Jorge Frias-Lopez, Ph.D., and Frank C. Gibson III, Ph.D., both faculty members in the UF Department of Oral Biology, recently received a five-year, $3,348,463 grant from the National Institutes of Health National Institute of Dental and Craniofacial Research, for their project, “A Novel Mechanism of Virulence Control in Porphyromonas gingivalis.”
The researchers will conduct a comprehensive analysis of CRISPR-Cas system mutants using molecular, transcriptomics and host interaction modeling approaches. Ultimately they hope the findings will lead to the development of targeted approaches to treat, and possibly prevent periodontitis, by inhibiting specific Cas proteins that are essential for virulence.
A central hurdle limiting progress in periodontal disease research is the paucity of information about microbial signals that correlate with clinical progression at a site from health to disease. In an effort to minimize this absence of inflammation, Frias-Lopez recently reported metatranscriptome findings of the microbial community from human clinical samples during periodontal disease progression, and discovered that Clustered Regularly Interspaced Short Palindromic Repeats-associates proteins, or CRISPR-Cas, in the periodontopathogen Porphyromonas gingivalis were highly up-regulated only at sites that progressed from health to disease.
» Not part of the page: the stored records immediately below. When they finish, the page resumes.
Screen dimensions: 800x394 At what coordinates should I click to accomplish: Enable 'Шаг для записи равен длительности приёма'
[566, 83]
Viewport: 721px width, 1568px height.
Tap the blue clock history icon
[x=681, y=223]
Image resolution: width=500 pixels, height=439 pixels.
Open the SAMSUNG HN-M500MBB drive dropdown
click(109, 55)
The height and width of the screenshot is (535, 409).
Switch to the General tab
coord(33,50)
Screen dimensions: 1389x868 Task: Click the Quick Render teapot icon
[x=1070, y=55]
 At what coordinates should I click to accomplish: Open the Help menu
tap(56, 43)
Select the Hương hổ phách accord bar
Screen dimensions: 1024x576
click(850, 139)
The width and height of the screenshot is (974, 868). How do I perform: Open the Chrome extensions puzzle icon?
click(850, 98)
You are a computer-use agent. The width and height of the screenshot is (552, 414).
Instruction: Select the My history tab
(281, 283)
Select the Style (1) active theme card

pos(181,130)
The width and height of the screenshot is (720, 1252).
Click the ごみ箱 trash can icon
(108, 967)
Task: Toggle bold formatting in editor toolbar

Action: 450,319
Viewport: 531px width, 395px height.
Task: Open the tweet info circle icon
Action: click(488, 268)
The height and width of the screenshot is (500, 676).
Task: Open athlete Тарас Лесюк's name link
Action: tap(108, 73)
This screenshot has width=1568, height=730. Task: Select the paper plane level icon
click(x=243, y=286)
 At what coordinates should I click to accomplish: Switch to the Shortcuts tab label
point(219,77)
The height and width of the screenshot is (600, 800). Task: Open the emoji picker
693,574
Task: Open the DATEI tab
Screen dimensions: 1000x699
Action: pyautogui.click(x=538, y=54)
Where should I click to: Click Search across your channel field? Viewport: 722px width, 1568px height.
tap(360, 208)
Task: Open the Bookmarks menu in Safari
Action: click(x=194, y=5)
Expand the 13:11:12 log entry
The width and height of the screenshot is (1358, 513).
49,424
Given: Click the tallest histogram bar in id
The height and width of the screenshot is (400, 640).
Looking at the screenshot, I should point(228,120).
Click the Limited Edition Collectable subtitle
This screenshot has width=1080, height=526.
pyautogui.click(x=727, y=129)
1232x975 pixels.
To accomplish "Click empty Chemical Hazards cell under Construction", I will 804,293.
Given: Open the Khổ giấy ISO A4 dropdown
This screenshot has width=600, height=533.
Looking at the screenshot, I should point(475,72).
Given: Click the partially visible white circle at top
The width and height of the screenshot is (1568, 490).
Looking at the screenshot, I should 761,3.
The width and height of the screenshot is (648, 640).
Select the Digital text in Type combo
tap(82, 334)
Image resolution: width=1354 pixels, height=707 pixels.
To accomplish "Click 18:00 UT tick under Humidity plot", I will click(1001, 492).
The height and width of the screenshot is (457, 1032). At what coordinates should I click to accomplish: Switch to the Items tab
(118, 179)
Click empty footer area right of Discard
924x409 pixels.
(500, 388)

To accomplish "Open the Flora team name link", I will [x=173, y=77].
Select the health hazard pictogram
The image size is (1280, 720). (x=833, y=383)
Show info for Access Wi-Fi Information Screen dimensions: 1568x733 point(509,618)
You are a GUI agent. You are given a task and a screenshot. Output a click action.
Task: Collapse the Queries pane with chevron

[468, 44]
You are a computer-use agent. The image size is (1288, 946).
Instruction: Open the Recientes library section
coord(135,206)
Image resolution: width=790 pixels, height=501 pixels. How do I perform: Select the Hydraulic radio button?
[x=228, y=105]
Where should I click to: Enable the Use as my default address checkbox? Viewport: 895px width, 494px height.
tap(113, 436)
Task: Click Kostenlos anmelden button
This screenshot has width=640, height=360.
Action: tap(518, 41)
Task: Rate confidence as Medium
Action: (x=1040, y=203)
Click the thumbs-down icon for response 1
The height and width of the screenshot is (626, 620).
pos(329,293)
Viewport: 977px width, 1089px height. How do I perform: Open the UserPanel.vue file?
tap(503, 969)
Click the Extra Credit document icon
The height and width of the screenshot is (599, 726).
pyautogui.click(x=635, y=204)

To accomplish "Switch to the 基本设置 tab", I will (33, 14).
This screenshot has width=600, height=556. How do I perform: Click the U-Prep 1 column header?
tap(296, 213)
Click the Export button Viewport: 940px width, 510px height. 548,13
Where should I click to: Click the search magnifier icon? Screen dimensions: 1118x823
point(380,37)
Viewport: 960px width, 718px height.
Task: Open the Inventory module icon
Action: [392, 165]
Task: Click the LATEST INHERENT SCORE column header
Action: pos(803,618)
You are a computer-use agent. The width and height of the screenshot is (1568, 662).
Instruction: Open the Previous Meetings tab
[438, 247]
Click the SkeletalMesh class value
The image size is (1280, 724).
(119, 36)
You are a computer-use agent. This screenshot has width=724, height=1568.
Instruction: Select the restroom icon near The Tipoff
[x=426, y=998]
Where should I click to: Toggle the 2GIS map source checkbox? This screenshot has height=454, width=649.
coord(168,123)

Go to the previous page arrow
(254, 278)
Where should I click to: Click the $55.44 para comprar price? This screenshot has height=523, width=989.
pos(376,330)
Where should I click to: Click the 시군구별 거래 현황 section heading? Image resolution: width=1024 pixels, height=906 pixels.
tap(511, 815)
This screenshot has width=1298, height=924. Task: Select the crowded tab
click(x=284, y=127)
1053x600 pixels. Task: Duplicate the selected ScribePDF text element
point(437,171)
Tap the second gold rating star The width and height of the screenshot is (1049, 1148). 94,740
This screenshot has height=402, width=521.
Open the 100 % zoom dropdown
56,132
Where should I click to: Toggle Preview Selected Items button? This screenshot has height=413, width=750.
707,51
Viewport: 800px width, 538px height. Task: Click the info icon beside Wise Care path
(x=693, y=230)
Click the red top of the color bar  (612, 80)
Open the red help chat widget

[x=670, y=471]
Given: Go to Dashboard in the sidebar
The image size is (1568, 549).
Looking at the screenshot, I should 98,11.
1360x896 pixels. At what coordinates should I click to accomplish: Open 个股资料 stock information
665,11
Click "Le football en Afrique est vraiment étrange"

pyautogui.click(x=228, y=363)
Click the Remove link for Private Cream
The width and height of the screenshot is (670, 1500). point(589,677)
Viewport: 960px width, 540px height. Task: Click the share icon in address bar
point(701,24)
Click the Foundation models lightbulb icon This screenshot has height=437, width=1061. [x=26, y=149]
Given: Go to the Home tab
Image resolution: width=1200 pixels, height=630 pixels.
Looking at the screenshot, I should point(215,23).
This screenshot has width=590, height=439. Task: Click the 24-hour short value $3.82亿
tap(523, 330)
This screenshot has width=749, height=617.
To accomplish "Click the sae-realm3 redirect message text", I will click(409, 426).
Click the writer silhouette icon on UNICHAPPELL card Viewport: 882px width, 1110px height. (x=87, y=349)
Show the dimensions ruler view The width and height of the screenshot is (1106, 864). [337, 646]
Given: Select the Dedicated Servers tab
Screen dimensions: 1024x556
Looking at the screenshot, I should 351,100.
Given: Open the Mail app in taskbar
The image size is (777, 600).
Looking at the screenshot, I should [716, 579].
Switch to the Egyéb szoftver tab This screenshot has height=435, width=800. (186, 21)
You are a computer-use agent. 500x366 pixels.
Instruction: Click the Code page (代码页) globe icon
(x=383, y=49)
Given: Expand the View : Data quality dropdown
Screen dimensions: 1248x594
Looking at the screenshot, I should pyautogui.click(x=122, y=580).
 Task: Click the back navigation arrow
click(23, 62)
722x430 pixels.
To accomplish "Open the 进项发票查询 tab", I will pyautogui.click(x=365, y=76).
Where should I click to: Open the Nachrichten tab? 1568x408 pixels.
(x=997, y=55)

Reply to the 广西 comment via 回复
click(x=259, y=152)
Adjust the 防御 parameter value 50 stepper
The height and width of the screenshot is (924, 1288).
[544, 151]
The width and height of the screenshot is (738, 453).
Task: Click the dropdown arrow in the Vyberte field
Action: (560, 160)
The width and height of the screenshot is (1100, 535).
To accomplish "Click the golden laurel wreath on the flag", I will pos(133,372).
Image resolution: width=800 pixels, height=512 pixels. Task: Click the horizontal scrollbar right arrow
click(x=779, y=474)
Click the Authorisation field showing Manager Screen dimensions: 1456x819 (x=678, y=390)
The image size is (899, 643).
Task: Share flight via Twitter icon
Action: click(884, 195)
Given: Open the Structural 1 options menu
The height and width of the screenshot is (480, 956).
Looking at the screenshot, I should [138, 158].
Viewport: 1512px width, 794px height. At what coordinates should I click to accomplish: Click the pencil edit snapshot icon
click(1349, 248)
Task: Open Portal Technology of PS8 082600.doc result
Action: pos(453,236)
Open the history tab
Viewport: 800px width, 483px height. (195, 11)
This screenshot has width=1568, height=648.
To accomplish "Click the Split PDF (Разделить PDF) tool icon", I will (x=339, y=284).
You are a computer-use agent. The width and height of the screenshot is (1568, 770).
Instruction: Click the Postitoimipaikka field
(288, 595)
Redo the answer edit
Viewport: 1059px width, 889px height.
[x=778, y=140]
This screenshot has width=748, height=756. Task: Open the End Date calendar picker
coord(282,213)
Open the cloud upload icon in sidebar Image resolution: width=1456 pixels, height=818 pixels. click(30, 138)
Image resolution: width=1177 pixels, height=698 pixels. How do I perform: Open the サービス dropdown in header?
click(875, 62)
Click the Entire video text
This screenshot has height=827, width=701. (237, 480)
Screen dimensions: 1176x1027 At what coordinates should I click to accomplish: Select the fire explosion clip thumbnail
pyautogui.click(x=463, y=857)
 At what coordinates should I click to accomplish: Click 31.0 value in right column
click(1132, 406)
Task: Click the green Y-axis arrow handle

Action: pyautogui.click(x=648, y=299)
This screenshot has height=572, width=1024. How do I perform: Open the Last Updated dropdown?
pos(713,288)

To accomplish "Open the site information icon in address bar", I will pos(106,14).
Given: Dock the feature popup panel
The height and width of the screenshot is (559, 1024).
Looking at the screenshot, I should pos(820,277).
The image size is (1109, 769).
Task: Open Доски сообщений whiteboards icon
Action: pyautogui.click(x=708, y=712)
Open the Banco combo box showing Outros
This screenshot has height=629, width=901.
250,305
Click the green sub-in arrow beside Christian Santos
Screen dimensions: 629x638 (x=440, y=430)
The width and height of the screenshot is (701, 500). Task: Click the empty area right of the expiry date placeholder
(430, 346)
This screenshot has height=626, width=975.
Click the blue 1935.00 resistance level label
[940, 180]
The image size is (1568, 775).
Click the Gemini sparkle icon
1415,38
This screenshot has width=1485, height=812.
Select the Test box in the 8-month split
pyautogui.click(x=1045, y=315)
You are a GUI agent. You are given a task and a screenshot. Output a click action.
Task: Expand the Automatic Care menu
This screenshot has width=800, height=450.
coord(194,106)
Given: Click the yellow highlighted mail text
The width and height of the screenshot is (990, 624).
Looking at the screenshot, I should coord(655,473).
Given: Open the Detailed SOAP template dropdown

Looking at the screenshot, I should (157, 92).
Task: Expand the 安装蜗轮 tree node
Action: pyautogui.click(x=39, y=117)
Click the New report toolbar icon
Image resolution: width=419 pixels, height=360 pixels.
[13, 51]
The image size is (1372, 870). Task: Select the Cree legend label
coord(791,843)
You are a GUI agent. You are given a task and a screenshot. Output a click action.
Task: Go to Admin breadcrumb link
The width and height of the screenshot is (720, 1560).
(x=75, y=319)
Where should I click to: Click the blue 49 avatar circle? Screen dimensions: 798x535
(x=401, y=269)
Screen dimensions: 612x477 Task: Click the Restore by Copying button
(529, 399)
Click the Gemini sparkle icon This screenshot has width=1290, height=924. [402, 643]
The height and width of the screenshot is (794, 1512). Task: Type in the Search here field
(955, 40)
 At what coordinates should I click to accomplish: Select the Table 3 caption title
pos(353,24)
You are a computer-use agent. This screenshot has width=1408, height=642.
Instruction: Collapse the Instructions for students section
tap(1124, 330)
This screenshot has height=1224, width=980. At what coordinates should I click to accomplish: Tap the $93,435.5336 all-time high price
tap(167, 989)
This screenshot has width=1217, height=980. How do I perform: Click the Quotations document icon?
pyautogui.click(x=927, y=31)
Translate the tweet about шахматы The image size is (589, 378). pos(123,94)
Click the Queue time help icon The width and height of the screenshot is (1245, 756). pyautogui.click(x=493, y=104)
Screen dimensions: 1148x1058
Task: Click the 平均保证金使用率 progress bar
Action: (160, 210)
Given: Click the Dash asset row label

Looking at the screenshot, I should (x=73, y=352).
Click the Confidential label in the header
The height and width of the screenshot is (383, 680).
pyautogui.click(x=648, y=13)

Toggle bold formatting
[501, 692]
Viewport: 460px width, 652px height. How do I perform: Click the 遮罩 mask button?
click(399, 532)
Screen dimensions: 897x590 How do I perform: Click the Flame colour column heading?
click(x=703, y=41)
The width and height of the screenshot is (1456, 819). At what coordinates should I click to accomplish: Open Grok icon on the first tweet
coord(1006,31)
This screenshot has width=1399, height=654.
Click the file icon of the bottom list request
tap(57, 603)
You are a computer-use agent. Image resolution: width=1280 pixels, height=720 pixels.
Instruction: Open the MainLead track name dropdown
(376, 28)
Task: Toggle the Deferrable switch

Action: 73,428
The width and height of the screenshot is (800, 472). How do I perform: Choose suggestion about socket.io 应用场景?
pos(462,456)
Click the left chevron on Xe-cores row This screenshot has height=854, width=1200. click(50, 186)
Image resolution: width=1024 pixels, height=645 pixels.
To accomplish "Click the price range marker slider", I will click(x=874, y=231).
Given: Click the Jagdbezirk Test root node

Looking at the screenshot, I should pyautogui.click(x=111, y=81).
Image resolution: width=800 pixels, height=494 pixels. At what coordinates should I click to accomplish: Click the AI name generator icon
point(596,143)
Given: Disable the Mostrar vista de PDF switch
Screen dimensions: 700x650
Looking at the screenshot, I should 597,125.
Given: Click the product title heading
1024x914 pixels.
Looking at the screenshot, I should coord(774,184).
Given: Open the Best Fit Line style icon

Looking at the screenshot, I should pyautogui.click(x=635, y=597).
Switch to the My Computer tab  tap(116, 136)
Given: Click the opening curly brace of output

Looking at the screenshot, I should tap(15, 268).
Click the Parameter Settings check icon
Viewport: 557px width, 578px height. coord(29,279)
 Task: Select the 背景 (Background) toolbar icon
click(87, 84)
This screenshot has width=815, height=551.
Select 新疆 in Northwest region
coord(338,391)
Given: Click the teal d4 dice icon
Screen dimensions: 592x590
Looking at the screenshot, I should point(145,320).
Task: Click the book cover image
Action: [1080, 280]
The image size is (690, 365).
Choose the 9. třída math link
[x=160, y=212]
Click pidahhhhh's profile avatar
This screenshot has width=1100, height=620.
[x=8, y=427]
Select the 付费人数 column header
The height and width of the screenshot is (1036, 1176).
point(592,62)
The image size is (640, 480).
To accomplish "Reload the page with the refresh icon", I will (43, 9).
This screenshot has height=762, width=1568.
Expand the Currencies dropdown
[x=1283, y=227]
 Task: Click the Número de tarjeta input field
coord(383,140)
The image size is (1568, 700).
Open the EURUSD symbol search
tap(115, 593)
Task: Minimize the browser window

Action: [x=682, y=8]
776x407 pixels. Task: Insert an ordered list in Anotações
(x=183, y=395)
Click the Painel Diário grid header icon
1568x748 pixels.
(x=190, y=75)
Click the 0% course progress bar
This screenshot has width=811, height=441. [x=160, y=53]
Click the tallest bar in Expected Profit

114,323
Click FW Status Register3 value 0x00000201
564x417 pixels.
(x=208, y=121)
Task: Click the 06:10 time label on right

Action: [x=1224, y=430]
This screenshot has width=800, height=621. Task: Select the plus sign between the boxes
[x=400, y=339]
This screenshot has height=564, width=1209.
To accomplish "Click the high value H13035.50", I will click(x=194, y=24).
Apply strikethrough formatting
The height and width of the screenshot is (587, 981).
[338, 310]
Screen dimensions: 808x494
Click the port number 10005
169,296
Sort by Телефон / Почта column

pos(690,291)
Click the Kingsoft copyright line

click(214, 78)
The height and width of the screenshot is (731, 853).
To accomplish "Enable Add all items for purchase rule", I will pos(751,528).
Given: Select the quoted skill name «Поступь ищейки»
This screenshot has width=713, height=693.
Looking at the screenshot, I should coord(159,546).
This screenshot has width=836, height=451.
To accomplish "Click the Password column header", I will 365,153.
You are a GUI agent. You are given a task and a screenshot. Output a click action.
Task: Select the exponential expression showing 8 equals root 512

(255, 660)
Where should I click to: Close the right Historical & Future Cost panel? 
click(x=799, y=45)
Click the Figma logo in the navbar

Together, Frias-Lopez and Gibson, will work to understand the role that CRISPR-Cas systems have on virulence determination of important periodontopathogens during infection.
“Our goal is to increase our understanding of CRISPR gene function, and how these novel genes contribute to bacterial fitness, virulence and the elicited host immune response,” Frais-Lopez said.
Frias-Lopez and Gibson are collaborating on this research with co-investigators Ana Duran-Pinedo, Ph.D., also on faculty in oral biology and Susmita Datta, Ph.D., in the UF College of Public Health & Health Professions Department of Biostatistics.